# Columbia (NYC): Where to live?



## abeille (Mar 30, 2009)

To those attending Columbia:
I'm excited to start school with you this fall! I am not from NYC and won't be able to afford many visits before then.  Does anyone have advice as far as where is best to live?  I'd love to hear from any current students who may have input regarding Columbia student housing vs. other options.
Thank you!!


----------



## Suzako (Mar 30, 2009)

I am not a current student (I'm an incoming student), but when I went to the open house in the fall and spoke to some current students, they all indicated that you really needed to live in the area near the school (Upper West Side and thereabouts).  As a New Yorker, this makes sense to me.  I've lived in Queens for years and commuted into Manhattan but I would not live in Brooklyn or Queens and commute to Columbia.  Its just too long a commute (in my opinion).
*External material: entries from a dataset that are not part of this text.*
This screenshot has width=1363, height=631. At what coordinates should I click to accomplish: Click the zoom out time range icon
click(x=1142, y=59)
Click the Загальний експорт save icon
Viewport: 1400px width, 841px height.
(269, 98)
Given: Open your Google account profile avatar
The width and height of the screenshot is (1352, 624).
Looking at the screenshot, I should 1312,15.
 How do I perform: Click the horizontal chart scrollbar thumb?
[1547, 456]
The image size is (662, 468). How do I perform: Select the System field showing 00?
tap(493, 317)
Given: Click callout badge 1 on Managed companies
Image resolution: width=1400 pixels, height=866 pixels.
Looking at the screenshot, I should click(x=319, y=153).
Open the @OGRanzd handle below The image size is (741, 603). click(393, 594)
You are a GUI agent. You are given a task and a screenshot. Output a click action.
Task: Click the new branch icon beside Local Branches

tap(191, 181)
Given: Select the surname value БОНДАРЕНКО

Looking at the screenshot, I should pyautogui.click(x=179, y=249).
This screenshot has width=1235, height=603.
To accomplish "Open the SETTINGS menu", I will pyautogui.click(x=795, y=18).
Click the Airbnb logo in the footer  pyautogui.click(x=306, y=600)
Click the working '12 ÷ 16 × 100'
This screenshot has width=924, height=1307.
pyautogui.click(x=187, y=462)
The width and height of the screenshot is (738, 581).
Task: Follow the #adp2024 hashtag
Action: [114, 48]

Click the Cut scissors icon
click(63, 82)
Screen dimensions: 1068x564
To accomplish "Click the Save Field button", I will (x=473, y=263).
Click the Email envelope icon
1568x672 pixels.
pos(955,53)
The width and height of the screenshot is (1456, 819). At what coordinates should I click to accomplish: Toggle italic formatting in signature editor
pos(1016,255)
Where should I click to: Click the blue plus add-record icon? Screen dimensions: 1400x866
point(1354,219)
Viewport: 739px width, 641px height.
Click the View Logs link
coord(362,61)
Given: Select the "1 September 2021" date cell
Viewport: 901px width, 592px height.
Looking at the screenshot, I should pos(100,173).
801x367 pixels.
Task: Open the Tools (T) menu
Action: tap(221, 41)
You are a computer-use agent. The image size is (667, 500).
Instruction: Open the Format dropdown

Also, definitely look into the housing website (http://facilities.columbia.edu/housing/), even if you're not applying for student housing there is a section about off-campus housing (http://facilities.columbia.edu/housing/overview-2).  After you send in your deposit, you can use this resource.  Also, a word of caution: generally in NYC there is no point in looking for an apartment more than a month before you intend to move.  Listings for rentals are generally posted on the first of the month (i.e. on craigslist) for occupancy by the first of the next month.  This has been my experience in renting apartments in NY.  So if you're planning on moving here in August, start looking June or July.


----------



## sophiedog (Mar 30, 2009)

Hey Suzako (or others), have you been to visit any student housing yet, can you get a tour of them? Are they ok/super small/crazy old? When I'm writing I lock myself in a room and have to have quiet so I would hopefully find a building that had a quieter noise level...


----------



## abeille (Mar 30, 2009)

Thanks, Suzako!  I really appreciate it.


----------